> What you have to do
Below are records; count the lines that contain "will" and state only that count.

Stored records

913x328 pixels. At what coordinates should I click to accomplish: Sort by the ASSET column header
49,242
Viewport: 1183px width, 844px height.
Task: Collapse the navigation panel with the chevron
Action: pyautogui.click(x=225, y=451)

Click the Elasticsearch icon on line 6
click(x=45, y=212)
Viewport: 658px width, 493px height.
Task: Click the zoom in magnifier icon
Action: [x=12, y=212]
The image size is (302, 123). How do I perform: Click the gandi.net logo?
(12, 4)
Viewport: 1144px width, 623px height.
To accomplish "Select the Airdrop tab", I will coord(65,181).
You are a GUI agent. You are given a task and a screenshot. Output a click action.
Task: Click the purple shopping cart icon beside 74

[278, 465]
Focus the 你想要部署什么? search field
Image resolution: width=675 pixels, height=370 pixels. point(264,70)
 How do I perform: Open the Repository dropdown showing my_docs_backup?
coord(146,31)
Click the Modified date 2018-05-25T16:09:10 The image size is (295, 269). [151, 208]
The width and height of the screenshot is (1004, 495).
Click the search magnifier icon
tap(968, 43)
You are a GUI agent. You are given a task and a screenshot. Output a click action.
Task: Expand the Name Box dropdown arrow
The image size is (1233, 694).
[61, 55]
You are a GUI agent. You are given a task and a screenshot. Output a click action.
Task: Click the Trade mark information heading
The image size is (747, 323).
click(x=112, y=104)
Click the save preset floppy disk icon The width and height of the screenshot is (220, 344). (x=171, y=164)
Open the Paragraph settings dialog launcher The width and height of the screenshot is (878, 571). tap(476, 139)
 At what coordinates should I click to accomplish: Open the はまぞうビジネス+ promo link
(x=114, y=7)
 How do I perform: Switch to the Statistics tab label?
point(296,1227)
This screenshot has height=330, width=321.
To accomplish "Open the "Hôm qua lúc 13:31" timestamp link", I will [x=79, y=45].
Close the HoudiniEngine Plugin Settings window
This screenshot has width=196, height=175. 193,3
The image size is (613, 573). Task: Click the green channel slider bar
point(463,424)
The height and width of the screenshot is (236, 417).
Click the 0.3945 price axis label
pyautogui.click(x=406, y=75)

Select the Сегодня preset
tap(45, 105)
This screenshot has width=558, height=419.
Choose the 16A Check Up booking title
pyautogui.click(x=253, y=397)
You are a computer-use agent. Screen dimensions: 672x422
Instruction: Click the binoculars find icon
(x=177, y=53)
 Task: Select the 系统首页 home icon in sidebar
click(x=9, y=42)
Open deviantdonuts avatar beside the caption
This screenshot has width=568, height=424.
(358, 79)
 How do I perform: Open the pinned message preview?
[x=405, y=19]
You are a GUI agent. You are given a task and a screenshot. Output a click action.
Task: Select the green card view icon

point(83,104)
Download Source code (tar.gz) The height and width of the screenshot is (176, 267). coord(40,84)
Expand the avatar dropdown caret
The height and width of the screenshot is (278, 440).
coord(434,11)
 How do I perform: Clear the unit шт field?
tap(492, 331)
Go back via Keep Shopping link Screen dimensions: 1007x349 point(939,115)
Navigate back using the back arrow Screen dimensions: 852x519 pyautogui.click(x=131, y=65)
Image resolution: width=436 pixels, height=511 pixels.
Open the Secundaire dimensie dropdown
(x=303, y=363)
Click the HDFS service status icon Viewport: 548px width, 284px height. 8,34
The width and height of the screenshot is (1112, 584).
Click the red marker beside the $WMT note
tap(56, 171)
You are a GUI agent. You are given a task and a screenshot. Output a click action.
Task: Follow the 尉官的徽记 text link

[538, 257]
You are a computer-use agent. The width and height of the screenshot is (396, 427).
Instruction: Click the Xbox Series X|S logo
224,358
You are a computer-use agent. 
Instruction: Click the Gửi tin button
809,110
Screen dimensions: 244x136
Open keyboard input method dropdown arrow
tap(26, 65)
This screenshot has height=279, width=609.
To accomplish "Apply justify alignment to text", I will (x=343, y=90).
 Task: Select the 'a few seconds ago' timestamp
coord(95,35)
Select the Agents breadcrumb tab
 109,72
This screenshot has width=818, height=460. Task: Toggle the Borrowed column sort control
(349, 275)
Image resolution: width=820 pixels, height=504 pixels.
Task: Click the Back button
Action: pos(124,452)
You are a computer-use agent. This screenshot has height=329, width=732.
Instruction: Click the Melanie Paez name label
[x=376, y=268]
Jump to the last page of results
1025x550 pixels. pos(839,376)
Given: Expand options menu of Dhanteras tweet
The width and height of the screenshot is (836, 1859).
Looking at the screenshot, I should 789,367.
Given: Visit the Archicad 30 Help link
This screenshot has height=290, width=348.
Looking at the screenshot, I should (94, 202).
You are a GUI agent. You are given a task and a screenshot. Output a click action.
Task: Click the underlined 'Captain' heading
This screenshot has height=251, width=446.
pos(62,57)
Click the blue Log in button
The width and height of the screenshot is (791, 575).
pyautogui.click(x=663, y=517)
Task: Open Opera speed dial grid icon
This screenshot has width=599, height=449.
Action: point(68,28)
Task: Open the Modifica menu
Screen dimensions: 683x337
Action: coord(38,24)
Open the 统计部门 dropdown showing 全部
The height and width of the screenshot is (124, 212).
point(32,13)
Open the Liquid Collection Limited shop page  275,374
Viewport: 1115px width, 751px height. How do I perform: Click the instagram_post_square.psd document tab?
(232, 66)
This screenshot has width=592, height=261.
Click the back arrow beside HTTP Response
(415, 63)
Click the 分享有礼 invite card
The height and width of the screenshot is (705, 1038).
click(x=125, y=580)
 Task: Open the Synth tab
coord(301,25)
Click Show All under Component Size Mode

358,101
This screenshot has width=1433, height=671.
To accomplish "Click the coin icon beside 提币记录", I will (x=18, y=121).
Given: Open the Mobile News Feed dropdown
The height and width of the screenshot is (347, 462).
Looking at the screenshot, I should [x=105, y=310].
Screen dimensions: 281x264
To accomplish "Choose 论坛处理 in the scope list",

> Expected answer
4